→ **Entries shown**:
--- START ---
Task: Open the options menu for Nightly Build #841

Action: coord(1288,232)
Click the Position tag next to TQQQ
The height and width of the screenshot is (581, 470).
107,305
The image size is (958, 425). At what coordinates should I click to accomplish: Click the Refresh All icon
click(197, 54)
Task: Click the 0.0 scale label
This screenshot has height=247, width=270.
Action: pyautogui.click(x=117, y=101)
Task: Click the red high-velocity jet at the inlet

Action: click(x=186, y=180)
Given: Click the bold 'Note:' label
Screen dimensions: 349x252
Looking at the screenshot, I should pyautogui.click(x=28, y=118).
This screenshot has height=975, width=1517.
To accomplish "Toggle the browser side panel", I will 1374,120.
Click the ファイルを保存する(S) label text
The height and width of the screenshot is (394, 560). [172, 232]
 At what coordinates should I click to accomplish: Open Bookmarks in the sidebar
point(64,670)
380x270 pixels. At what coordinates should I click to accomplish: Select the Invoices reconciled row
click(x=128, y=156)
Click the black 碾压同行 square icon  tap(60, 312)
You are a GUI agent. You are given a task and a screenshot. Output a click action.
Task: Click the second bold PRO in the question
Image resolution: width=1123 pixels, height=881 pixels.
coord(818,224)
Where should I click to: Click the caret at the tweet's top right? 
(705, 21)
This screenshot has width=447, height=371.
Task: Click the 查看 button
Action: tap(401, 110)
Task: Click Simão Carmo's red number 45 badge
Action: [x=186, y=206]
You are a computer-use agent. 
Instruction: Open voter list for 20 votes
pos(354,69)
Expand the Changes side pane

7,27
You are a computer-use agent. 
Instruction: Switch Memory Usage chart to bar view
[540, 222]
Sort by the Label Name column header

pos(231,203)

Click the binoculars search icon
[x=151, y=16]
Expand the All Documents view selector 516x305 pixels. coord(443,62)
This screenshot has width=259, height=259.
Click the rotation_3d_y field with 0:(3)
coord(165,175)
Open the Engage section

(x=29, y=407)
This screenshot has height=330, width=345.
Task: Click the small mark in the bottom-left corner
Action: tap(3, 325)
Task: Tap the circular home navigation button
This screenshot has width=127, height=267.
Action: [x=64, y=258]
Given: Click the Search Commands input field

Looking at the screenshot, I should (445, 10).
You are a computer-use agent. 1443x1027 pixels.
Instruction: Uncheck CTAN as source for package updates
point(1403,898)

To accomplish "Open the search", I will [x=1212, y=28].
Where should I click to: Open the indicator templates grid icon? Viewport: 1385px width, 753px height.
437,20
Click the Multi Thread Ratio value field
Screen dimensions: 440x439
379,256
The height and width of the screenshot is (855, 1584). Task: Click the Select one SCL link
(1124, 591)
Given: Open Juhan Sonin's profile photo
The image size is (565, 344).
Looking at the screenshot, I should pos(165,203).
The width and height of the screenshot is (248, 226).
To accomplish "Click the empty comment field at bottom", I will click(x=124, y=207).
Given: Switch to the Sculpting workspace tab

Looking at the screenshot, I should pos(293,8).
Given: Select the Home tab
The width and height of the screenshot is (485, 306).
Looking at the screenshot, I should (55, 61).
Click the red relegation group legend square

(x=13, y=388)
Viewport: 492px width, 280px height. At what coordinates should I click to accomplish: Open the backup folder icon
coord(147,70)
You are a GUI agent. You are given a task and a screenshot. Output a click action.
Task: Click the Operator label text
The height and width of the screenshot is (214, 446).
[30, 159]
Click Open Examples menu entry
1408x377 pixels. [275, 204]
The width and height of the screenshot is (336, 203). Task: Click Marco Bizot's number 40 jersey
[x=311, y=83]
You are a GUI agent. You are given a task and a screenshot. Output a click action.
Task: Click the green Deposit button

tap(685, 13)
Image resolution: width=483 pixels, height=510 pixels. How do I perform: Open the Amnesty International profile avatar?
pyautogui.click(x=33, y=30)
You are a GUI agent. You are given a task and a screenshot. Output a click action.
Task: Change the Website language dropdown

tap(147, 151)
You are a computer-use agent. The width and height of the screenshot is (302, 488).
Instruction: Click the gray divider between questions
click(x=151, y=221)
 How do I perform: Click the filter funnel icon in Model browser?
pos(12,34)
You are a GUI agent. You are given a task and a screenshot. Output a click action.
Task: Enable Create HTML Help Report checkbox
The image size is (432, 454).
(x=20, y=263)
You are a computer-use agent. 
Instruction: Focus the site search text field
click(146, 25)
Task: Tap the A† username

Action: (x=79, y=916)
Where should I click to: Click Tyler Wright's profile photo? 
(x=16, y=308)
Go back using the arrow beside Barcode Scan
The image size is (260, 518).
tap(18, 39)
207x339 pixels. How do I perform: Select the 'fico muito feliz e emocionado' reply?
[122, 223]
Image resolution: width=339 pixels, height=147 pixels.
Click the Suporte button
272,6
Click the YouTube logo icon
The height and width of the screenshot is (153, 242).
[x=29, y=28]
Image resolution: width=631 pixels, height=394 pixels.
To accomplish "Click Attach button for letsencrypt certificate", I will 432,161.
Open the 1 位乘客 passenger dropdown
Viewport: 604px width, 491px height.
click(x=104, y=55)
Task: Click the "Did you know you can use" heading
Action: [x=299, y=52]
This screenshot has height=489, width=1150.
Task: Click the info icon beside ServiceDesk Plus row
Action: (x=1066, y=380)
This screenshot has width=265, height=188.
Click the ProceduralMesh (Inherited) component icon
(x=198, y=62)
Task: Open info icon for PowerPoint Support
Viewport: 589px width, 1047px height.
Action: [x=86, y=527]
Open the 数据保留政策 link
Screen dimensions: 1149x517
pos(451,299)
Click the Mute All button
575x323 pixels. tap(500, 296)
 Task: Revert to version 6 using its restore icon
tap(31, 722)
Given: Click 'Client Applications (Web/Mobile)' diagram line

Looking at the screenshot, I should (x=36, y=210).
--- END ---
→ **What the task requires**:
Only the lines from the beginning of the material to the line containing "Click the black" should be echoed, verbatim and in full.

→ **Finished task**:
Task: Open the options menu for Nightly Build #841

Action: coord(1288,232)
Click the Position tag next to TQQQ
The height and width of the screenshot is (581, 470).
107,305
The image size is (958, 425). At what coordinates should I click to accomplish: Click the Refresh All icon
click(197, 54)
Task: Click the 0.0 scale label
This screenshot has height=247, width=270.
Action: pyautogui.click(x=117, y=101)
Task: Click the red high-velocity jet at the inlet

Action: click(x=186, y=180)
Given: Click the bold 'Note:' label
Screen dimensions: 349x252
Looking at the screenshot, I should pyautogui.click(x=28, y=118).
This screenshot has height=975, width=1517.
To accomplish "Toggle the browser side panel", I will 1374,120.
Click the ファイルを保存する(S) label text
The height and width of the screenshot is (394, 560). [172, 232]
 At what coordinates should I click to accomplish: Open Bookmarks in the sidebar
point(64,670)
380x270 pixels. At what coordinates should I click to accomplish: Select the Invoices reconciled row
click(x=128, y=156)
Click the black 碾压同行 square icon  tap(60, 312)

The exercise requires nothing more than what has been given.